We (the database 'staff'), spent 1 1/12 years years parsing that data into the database, and making a few small mistakes ourselves (not knowing the data, and trying to get the data to fit within the business rules of the database, changed a few pieces of information or just dropped the information). The projects published three different studies, sometimes with different information contradicting the other publications, and possibly even reaching different conclusions. The 1 1/2 years the database staff spent parsing information into what we assumed were the correct fields in the correct format could have easily been spent on adding new features, functionality, or even adding more ties into other database systems, to allow a more comprehensive overview for future studies. Intead, the three different projects all spent time trying to gather many of the same pieces of information with varying degrees of accuracy, and wound up with three different reports which weren't based upon the same information, and therefor reached different conclusions.

If all three projects were told they must use the master database, and not allowed to create their own, all three projects could have greatly increased their chance to share the same information, and base their results upon the same information. They could have all saved time by being able to take advantage of the newer corrections or additions to the data from the other projects, when the newer data was available.

There are signs that some of these inefficiencies are slowly being addressed and identified, but it's a long, slow tedious process. Part is managemant, part is the reluctance of users to quit doing something the way they've always done it, and part of it is just plain staffing problems. For most of this, I am the 'database staff'. There are a few others working on this as well, but they are primarily working on the parsing of the older data sets into the new structure or correcting existing data problems from the consolidation. I'm trying to work primarily on enhancing the data entry and retrieval part of the system, making it as simple and useful for the suers (and therefore the various projects), as possible, so there is less of a reason or inclination to try and create their own sub-system.

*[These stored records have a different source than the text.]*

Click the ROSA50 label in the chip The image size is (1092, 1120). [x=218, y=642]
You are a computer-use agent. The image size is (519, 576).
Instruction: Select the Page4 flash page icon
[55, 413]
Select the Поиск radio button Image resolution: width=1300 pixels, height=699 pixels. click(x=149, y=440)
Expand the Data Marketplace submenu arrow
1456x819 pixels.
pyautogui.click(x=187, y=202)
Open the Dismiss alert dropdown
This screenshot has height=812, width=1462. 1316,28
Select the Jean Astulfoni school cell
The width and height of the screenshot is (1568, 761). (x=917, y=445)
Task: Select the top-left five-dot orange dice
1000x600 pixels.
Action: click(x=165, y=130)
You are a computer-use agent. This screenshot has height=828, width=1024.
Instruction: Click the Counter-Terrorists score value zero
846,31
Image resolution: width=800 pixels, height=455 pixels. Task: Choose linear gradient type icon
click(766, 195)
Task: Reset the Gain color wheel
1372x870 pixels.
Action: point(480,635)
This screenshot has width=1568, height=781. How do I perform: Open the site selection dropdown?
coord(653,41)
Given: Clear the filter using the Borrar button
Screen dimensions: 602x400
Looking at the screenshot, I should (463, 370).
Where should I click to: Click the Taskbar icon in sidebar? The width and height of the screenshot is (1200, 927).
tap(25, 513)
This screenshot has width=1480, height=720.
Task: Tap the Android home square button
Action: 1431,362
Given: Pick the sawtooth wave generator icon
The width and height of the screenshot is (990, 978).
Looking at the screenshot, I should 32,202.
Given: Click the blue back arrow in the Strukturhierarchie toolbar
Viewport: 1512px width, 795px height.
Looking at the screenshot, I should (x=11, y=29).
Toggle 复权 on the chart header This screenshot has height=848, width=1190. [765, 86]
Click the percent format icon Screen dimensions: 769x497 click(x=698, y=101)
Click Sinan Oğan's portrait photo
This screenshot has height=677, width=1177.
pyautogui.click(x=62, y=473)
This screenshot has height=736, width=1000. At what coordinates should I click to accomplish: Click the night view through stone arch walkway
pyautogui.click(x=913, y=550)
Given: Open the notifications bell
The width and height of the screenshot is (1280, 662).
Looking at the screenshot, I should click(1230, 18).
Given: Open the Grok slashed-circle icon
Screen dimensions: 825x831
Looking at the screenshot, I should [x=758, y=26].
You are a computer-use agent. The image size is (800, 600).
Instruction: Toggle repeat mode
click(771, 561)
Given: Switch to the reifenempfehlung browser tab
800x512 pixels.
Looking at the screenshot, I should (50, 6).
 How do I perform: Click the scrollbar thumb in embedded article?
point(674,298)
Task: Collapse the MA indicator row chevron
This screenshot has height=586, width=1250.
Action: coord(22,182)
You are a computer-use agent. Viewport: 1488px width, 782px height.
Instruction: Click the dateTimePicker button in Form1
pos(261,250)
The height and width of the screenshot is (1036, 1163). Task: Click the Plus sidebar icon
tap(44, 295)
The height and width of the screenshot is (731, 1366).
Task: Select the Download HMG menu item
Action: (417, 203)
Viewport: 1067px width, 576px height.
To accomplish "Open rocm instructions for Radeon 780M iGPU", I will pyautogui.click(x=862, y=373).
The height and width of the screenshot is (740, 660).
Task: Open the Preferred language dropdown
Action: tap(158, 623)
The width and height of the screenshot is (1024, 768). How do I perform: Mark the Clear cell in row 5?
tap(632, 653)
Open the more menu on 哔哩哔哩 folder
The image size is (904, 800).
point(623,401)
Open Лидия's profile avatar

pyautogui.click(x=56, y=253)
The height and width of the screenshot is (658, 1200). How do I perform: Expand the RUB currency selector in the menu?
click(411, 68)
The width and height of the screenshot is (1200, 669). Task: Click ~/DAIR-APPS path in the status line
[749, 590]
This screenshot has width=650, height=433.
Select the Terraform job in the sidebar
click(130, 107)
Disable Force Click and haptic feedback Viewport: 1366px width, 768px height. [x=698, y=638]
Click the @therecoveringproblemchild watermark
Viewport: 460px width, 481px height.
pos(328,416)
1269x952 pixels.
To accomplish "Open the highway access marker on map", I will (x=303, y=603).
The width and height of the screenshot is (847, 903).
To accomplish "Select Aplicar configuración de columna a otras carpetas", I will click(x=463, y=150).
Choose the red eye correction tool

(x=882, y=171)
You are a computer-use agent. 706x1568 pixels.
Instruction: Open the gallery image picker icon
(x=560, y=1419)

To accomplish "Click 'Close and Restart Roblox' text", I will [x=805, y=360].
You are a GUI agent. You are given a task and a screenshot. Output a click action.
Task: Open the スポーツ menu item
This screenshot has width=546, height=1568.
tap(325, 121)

Since I also work on data cleanup, etc. as problems arise, I don't have the oppurtunity to solely concentrate on the interface. However, Oracle's Application Express (Apex) program has greatly simplified this for me, allowing me to fairly easily create and maintain a web-based interface to the database with a minimum of training and without me being a full time duh-veloper (so I don't 'lose' some knowledge from lack of use), and utilizes my existing skill set without learning new, cumbersome ones. I also perform the DBA duties, end-user computer support (hardware and software) for the office I work out of, system administration and web server duties, and also work on another database that is semi-related to MRDS. If I can ever get both of them semi-snycronized in field names and types (where similarities exist), then I can create an interface to pull data from both systems, which would greatly improve the usability for many projects.

If you read this blog this far, you're probably shaking your head at the waste and inefficincies (and probably typos). Thanks for reading, and hopefully future posts won't be anywhere near as long. This was just long to kind of 'set the stage' for future posts.